[FRIAM] collective sheepishness

Steve Smith sasmyth at swcp.com
Tue Nov 22 12:45:14 EST 2022



> Not Sheep, but human societies, have done similar things in our 
> collective past.
>
> David Graeber's book, the Origin of Everything, details the 
> multiplicity of organizational and governmental forms and poses the 
> question of how did we get stuck in the one we have now.
>
> davew

It does seem not unlike technological lockin...  Their have been modes 
of mutual lockin over and over in history it seems...   and generally 
takes (took) an external perturbation to break the pattern.  Some of us 
imagined/hoped that the fall of the Soviet Union would lead to a 
significantly new global dynamic with a modest "peace dividend".    And 
the formalization/normalization European national-relations that lead to 
the EU was another phase transition.   The results were limited (modulo 
Ukraine/Brexit/GreekAusterity/???).

I think Dave is (West, Weingrow and Graeber, all) is suggesting 
something much more significant (even) than things like the shift from 
Czarist Russia to the Leninist Communist early Soviet Union.
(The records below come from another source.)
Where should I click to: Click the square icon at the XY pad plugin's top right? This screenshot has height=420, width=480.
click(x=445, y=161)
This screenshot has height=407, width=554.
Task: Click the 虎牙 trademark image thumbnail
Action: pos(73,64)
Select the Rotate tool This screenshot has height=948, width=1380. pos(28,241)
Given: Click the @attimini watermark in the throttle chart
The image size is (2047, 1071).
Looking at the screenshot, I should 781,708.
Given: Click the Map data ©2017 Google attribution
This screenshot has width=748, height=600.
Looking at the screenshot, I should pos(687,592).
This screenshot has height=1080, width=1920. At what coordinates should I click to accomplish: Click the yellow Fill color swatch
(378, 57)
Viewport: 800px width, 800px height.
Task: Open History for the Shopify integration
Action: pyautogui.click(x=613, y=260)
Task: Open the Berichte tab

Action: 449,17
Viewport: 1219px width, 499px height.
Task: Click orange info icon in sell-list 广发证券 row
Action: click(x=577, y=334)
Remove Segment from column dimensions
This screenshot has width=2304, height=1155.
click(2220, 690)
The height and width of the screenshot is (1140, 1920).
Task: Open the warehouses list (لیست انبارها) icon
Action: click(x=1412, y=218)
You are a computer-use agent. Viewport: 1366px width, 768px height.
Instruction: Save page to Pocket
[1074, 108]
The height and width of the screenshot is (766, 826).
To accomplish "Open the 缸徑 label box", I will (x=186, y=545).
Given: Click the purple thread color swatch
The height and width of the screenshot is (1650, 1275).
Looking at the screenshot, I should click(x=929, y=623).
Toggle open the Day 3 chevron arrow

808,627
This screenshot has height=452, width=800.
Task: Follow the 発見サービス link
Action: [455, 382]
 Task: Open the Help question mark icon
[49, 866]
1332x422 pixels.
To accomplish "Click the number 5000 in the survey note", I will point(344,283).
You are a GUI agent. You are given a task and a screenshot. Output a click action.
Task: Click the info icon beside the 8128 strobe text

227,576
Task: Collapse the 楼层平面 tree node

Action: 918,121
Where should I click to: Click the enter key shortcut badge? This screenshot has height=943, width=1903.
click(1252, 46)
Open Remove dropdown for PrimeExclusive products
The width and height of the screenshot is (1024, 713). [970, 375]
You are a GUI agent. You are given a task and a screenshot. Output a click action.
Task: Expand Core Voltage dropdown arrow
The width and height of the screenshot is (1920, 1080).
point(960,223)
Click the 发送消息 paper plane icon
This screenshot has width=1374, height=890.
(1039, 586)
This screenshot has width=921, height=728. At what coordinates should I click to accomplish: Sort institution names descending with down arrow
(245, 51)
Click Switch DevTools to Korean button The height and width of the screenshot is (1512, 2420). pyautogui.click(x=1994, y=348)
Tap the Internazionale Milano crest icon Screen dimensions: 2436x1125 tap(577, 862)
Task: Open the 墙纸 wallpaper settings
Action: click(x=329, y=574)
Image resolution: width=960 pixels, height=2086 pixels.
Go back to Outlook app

Harari's _Sapiens_ describes a time before the age of (European) 
Exploration when there were a handful of separate Universes-of-Culture 
with presumably *NO* mutual contact (Afro-Eurasia, MesoAmerica, Andean 
South America,  Australia, Pacifica) on the scale of centuries if not 
millenia.    Meanwhile, there were myriad foraging/subsistence 
subcultures aware of and constrained by but not *driven* by these 
mega-cultures who were able to form up their own variations based on 
myriad factors.

It seems to me that our current lock-in is severely limited by the 
global transportation, communication (and therefore trade/military, etc) 
technological reality.

Those of us who might openly idealize (DaveW, GaryS, Self, ...) a rural 
semi-self-sufficient self-governing lifestyle are (should be) confronted 
with the lack of resource available for more than a tiny fraction of the 
current 8billion to live that way.   One of Harari's points about the 
"dawn of agriculture" is that the result was *not* an improved 
nutrition/security profile for any individual (just the opposite), but 
rather a denser (human) carrying capacity of a landscape.  It appears we 
have gone past that point everywhere but the most remote regions.   Even 
the hinterlands of NM, UT, and Ecuador where the three of us implicated 
by this paragraph live are likely well past being able to support a 
subsistence (much less foraging) lifestyle for even a fraction of those 
already parked here?   The scale of apocalypse required to reduce 
population to such a level is unthinkable by most measures... not to 
mention all the damn Zombies wandering around for decades until their 
bodies fully decompose?



>
>
> On Mon, Nov 21, 2022, at 7:26 AM, Roger Critchlow wrote:
>> From hackernews
>> https://www.nature.com/articles/s41567-022-01769-8
>> corrected link from comments to
>> "Sheep flocks alternate their leader and achieve collective intelligence"
>> The secret sauce of american democracy.